Zhaoyuan (招远市 (招遠市, Zhāoyuǎn Shì)) is a county-level city within the prefecture-level city of Yantai, Shandong Province, China, located on the Bohai Sea. Zhaoyuan is well known for its abundant gold deposit and production, and is occasionally nicknamed "China's gold capital" (中国金都 (中國金都)).

The city spans an area of 1432.32 km2, and has a population of 560,234 as of 2019.

==History==
The area was first incorporated under the Han dynasty as Qucheng County (曲成县 (曲成縣)).

Gold was discovered at Zhaoyuan in the Tang dynasty.
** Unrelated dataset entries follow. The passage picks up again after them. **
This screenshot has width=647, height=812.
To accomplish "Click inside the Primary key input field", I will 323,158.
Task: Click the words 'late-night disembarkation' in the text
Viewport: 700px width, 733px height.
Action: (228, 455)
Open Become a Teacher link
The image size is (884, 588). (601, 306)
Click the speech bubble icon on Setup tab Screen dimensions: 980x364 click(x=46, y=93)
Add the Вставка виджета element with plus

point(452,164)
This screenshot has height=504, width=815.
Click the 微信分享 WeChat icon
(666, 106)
The myth accompanying the city's discovery of gold is that a giant tortoise named Ao once told villagers struggling with famine to dig, and upon digging, they struck gold.

The county was named Zhaoyuan County (招远县 (招遠縣)) in 1131.

=== People's Republic of China ===
Five townships in Zhaoyuan were upgraded to towns on September 1, 1988.

On December 21, 1991, Zhaoyuan was upgraded from a county to a county-level city.

Throughout the mid-1990s, three more townships were upgraded to towns.

On January 11, 1999, the town of Zhaocheng (招城镇 (招城鎮)) was divided into three subdistricts: Luofeng Subdistrict, Quanshan Subdistrict, and Mengzhi Subdistrict.

The Fifth National Population Census of the People's Republic of China reported that Zhaoyuan had a population of 593,705.

On December 19, 2000, Dahuchenjia Township (大户陈家乡 (大戶陳家鄉)) became the city's last township to be upgraded to a town.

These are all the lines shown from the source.